However, the browser assumes that the response for that GET call is an image file and handles it as such (by presenting it on the screen). If the response is not in fact an image file, you can simply not add the img element to the DOM tree, because the GET request is created when the src attribute is set (regardless of whether the img element was added to the page).

You can use the img element mainly for “fire-and-forget” type of services, in which the response that the server returns is of no interest to the client. It's suited for a service that follows the rule of “what happens in the server, stays in the server.”

Listing 1 shows how to perform the fire-and-forget call.

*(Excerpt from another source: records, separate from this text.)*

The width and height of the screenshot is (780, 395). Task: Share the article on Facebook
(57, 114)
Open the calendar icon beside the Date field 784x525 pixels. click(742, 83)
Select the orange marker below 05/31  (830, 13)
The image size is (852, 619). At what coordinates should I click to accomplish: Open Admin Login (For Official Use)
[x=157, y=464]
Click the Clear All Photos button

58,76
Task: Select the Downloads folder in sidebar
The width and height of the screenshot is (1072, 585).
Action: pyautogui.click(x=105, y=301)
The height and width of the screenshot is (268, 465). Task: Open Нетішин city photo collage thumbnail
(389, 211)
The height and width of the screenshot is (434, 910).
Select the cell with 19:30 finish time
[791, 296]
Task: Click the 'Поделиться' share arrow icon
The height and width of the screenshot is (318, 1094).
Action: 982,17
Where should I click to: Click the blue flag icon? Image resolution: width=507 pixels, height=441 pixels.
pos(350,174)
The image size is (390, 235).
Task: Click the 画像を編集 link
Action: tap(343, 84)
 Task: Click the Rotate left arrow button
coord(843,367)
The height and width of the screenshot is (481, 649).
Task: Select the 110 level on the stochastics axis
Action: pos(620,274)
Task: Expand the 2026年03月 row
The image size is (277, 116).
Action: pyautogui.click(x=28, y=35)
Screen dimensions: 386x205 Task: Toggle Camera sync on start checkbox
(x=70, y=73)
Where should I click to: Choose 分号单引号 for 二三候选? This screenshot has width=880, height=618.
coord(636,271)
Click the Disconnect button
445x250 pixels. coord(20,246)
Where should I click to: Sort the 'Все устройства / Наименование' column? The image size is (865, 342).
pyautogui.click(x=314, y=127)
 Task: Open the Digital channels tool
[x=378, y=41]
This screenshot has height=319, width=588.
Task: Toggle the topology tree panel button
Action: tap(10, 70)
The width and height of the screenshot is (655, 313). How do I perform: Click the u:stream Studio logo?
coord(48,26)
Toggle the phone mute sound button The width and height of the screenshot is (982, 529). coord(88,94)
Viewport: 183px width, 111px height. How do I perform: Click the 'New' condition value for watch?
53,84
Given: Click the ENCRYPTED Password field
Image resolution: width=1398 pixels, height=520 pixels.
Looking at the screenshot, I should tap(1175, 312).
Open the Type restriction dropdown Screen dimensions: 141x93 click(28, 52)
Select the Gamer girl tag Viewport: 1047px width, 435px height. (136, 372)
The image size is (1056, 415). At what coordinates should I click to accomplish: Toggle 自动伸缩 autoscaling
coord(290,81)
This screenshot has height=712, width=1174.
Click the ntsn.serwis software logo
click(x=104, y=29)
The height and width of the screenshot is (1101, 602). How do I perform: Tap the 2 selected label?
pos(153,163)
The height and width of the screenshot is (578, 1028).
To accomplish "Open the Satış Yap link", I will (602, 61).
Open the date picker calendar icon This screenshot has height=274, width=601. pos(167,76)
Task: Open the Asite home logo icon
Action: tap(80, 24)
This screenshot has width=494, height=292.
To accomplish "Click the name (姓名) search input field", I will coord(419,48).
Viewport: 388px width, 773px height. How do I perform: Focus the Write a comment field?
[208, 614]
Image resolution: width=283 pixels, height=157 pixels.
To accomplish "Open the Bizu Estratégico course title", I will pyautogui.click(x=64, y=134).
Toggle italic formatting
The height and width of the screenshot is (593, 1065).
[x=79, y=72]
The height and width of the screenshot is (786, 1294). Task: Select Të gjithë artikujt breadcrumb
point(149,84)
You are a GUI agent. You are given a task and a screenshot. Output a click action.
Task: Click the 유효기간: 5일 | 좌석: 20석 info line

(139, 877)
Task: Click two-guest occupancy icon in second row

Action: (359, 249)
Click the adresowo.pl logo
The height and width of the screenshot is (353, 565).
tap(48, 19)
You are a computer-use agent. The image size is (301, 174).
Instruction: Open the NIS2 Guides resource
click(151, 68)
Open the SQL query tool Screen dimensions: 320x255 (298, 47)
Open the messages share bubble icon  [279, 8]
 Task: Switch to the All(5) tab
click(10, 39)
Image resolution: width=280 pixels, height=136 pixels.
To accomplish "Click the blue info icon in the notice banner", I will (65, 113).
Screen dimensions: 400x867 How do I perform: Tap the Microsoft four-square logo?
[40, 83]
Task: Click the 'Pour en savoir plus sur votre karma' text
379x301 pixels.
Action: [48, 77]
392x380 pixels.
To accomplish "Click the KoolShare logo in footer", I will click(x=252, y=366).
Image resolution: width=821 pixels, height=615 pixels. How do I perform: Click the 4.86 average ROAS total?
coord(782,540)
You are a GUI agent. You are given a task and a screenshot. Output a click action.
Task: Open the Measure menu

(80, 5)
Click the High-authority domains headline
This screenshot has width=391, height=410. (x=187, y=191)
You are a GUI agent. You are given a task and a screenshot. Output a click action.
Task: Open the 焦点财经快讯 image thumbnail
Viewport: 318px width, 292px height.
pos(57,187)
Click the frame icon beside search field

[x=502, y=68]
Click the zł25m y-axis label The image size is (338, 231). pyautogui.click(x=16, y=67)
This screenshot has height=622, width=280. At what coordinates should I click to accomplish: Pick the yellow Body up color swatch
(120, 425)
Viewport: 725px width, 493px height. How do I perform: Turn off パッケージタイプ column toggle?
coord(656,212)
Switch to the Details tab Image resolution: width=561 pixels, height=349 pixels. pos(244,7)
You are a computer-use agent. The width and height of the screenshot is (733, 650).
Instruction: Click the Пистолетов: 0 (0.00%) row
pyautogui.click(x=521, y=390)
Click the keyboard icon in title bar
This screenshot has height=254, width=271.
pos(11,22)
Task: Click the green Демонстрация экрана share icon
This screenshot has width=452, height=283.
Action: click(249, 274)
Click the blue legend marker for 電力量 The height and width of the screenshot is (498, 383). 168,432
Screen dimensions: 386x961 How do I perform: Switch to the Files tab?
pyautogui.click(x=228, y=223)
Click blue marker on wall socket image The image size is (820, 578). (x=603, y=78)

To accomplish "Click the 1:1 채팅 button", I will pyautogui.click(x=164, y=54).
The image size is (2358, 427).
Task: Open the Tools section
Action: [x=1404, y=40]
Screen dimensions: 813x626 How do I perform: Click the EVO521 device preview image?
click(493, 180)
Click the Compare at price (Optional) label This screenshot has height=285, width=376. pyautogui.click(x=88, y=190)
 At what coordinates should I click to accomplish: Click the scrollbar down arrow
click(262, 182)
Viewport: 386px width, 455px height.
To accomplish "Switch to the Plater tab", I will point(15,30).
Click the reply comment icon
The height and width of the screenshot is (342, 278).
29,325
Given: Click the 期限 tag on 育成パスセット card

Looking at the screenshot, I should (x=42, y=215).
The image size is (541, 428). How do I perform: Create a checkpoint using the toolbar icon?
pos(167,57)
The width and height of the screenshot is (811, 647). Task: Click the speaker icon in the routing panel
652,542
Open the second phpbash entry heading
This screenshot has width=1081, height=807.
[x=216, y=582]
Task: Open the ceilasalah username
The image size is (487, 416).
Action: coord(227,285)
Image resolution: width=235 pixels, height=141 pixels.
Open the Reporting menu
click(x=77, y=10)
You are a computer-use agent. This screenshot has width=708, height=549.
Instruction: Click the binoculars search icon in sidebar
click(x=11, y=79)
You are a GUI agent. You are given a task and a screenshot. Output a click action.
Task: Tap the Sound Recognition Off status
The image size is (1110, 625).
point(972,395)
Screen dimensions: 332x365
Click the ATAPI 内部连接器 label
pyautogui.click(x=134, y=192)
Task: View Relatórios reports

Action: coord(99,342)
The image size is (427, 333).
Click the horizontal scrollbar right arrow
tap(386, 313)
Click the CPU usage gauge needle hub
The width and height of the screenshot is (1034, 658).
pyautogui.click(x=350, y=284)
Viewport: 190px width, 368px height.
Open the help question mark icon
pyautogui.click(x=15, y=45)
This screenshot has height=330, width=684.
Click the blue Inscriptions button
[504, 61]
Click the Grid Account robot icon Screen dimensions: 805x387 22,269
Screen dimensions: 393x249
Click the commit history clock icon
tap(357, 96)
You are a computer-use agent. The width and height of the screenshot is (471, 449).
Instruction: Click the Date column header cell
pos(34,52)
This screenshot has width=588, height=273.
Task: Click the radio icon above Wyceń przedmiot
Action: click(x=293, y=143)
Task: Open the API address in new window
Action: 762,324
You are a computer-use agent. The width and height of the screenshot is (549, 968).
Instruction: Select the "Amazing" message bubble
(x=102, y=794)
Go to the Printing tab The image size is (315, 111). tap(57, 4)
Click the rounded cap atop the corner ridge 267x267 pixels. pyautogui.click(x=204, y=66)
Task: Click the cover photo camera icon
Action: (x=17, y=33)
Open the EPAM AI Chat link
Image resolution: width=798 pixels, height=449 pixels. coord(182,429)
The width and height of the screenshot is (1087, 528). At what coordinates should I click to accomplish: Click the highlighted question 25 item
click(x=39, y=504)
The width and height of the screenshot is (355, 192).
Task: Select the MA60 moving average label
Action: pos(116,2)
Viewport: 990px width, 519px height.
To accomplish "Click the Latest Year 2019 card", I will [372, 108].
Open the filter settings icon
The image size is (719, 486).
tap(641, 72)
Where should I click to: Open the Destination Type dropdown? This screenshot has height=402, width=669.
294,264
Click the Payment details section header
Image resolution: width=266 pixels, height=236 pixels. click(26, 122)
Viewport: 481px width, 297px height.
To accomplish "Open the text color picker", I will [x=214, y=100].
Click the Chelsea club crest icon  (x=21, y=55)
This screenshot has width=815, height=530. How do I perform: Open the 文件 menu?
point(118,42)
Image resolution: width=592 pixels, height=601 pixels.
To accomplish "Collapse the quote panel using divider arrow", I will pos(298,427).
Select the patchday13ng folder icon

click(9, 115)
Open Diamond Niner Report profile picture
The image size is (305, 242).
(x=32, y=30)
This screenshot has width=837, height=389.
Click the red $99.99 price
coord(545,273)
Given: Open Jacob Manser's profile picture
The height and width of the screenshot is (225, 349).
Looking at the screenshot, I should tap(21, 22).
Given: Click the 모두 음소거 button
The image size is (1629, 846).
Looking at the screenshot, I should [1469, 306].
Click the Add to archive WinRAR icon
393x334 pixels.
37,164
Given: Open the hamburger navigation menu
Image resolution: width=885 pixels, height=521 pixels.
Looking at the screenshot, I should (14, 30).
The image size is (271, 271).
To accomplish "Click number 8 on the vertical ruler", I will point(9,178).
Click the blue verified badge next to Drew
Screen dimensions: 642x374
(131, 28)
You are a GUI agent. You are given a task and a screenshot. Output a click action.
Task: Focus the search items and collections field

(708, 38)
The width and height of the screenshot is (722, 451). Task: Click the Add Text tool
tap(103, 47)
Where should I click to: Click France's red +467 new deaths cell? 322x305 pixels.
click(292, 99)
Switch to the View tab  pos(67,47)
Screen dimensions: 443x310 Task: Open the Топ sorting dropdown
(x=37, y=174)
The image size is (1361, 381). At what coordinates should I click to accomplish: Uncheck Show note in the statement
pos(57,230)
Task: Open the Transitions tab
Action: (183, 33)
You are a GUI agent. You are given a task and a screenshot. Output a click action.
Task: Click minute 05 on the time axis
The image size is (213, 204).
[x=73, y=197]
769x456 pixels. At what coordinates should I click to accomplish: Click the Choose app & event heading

Listing 1. Invoke a service with fire and forget
<script type=”text/javascript”>
function fireAndForgetService(targetUrl){
  // first we create an img object
  var imgNode = document.createElement(“img”);
  // then we set its src attribute to the url of the service we’d like to invoke
  // when the next code line is executed the browser creates a GET request
  // and sends it to targetURL
  imgNode.src = targetUrl;
  
}
// calling the function with any url – cross site scripting is possible here
  fireAndForgetService(“http://www.theTargetUrl.com/doSomething?param1Name:param1Value”);
</script>

Fetch and execute: Using the <script> element

Almost everything previously mentioned about the img element would work the same if you use the script element instead. This communication mechanism is also not limited by the "same origin policy" of the browsers.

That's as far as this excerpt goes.